One month flies by faster than usual these days. I’ve been working to ignore the calendar, because I’m waiting for my editing letter… It could arrive any day, and means I’ll be heads-down once more working toward a deadline.
The easiest way for me to ignore the calendar is to read. I just went back to Goodreads… and apparently I read 14 books since my last post, less than a month ago. That seems… excessive, even for me. One of them was by someone I’d beta’d for way back in 2013, and I discovered myself as a named character for the third time. There was a moment of squee.
😀
Since I last posted we also watched Avengers: Endgame (THREE times!). I will happily debate plot points and share spoilers with anyone who asks, though obviously the short answer is that I loved the movie and how it tied up so many arcs established in the 22 movies that have now come out of the MCU. We even spent a weekend bingeing the first three Avengers movies to be better grounded in the stories told to date, and were shocked by how much was foreshadowed in them.

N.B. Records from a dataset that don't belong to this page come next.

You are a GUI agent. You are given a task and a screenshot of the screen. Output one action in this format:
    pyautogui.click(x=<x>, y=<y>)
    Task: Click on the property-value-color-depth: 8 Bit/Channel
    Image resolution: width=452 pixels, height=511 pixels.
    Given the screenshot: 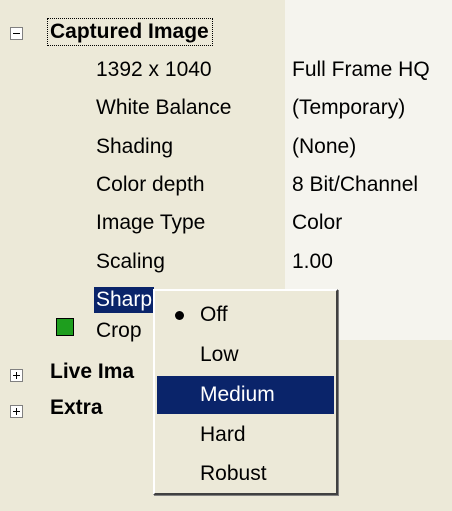 What is the action you would take?
    pyautogui.click(x=355, y=185)
    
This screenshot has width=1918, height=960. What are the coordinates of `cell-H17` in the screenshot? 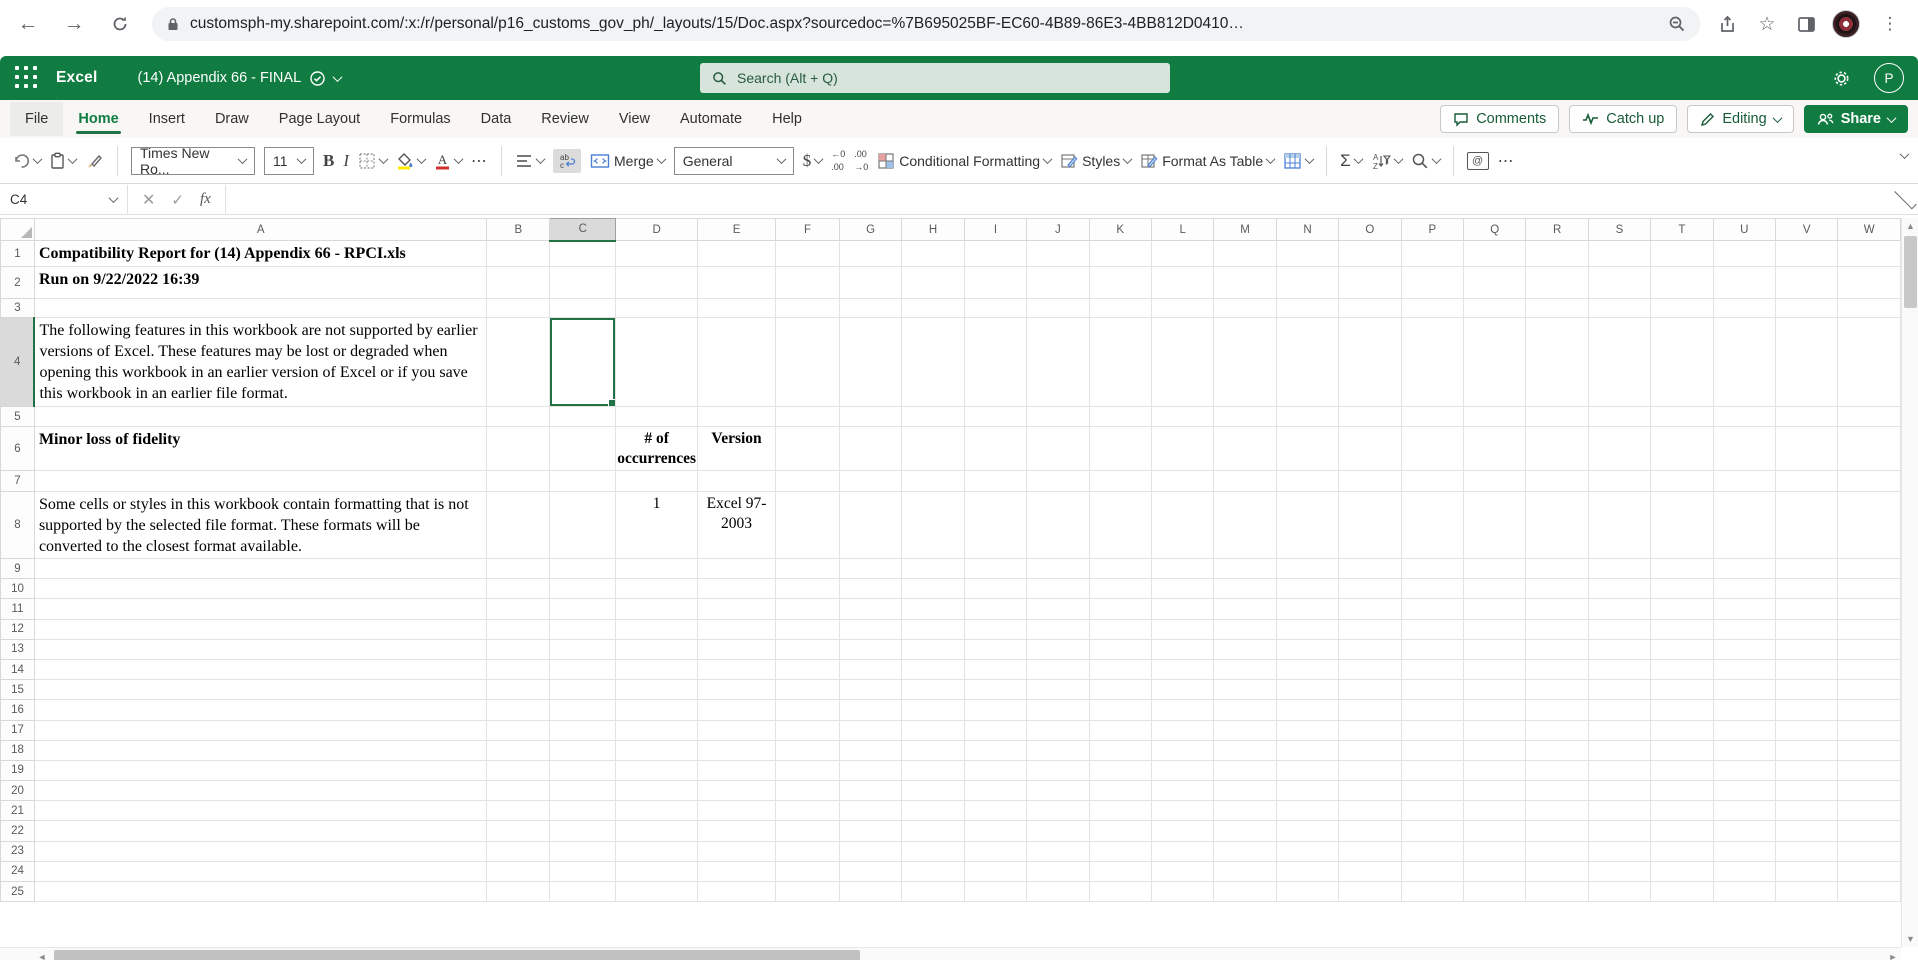 It's located at (933, 730).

I also read non-book things. Quite a few were from the perspective one might best describe as side views on feminism. Like when Spain gave men equal access to parental leave, and a subsequent study on social attitudes found that all of a sudden they didn’t want quite so many kids. Or the long-form article celebrating Margarete Schuette-Lihotzky, the first woman to qualify as an architect in Austria, who did motion studies to optimize a woman’s kitchen experience in the early 1900s in Germany. The interesting take-away from it, though, is that how we imagine our kitchen experience has everything to do with class and sex, and much less to do with food production than one might imagine. (Interestingly, there was also an article about eating alone being on the rise, something that used to have a social stigma attached for women.) And, of course, the ever-green review of why more and more of us are suffering worse and worse allergies–urban landscapers who decided it’d be best to plant mostly male trees to avoid the “mess” of fertilized droppings.
I also read two articles directly related to science I need to understand for my Planet Seekers series. The first reports that there are contradictory findings about the wildlife in the Chernobyl exclusion zone. Some suspect that the mere fact that humans are no longer there means wildlife is thriving. Others wonder what their quality of life is. The second showed a 3D printed Mars habitat.
There are other thoughts playing in my mind about book 2, especially now that I have a completed beat sheet and have started drafting it. If all goes well, I’ll be able to include at least some of chapter 1 of book 2 at the end of book 1 when it comes out. Keep your eyes open for a cover reveal sometime in the not-so-distant future. Once I have that, I’ll kick off my word counter here, but I’m not unhappy to have the first 500+ words on (virtual) paper for it already.